Similar concerns have frequently been raised about other individuals who commit acts of gun violence, both in high-profile mass shootings–such as those in Aurora, Colorado and Tuscon, Arizona–and the more common tragedies that occur daily in communities across the country. For example, many mass shooters are observed prior to the shootings to display signs of dangerous mental health issues and a majority of those considering suicide give some indication of their distress. However, currently family members or police who encounter dangerous individuals have few options for restricting access to guns.

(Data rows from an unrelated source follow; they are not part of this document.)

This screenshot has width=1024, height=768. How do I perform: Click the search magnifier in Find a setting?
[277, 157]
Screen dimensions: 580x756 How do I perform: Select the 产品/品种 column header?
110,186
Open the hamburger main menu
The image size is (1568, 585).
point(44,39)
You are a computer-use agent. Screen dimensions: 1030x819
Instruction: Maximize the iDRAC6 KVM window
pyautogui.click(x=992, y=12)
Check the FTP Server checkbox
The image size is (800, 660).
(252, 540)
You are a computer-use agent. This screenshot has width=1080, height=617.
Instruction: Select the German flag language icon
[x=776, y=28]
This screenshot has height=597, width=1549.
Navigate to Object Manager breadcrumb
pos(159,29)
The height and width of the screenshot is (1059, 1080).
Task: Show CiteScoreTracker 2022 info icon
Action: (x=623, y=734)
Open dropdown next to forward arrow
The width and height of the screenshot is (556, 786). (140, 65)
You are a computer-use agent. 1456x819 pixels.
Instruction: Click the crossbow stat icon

“This law will help protect New Yorkers from tragic, preventable gun violence,” said Assemblymember Kavanagh. “We often think, after a gun violence tragedy involving someone who is obviously troubled, that someone must have known of the danger and should have spoken up. Unfortunately, currently people who become aware of such potential dangers have few meaningful actions they can take. Family members, mental health professionals, police, and others should be able to raise red flags regarding dangerous people with access to guns and have their concerns considered and acted upon when warranted.”
“Family members need to be able to intervene when a person is armed and at risk of injury to self or others. This new legislation will help prevent shootings before they happen and save lives,” said Brian Malte, Senior National Policy Director, Brady Campaign to Prevent Gun Violence. “This legislation would give families and law enforcement the tools needed to reduce the risk of mass shootings and gun violence both in the home and on our streets.”
Leah Gunn Barrett, Executive Director of New Yorkers Against Gun Violence, said, “A gun violence restraining order is an important new tool to help keep guns out of the wrong hands. Friends and family members are often the first to know when a loved one is at risk of dangerous behavior and a gun violence restraining order will enable intervention before the loved one harms themselves or others. Law enforcement will be able to temporarily remove guns already possessed by the at-risk person and prohibit them from making new gun purchases, allowing time for the family to seek help and treatment for their loved one.”
Robyn Thomas, Executive Director of the Law Center to Prevent Gun Violence, said, “There are few legal mechanisms for community members to prevent a potentially violent person from having access to guns. Even when there are clear warning signs that someone could be a danger to self or others, there is very little family, friends, or law enforcement can do to intervene. A gun violence restraining order would empower concerned community members and law enforcement officers to restrict access to guns by violent individuals and possibly prevent another tragedy like the Isla Vista shooting.”
“Loved ones and mental health professionals are some of the most valuable resources for flagging and preventing tragedies like those in Isla Vista and Tucson,” said Peter Ambler, Founder and 501(c)(4) Director of Americans for Responsible Solutions. “Gun violence restraining orders are a critical tool for law enforcement to stop all types of tragedies from occurring, whether they are mass shootings or the daily incidents experienced by communities across the nation.”
Joshua Horwitz, Executive Director of the Coalition to Stop Gun Violence, said, “The Gun Violence Restraining Order is a great tool because it empowers family members to protect their loved ones when they’re in crisis. One of the innovative factors of the Gun Violence Restraining Order is that it looks at the indicators of dangerousness and is not dependent on a mental health diagnosis.”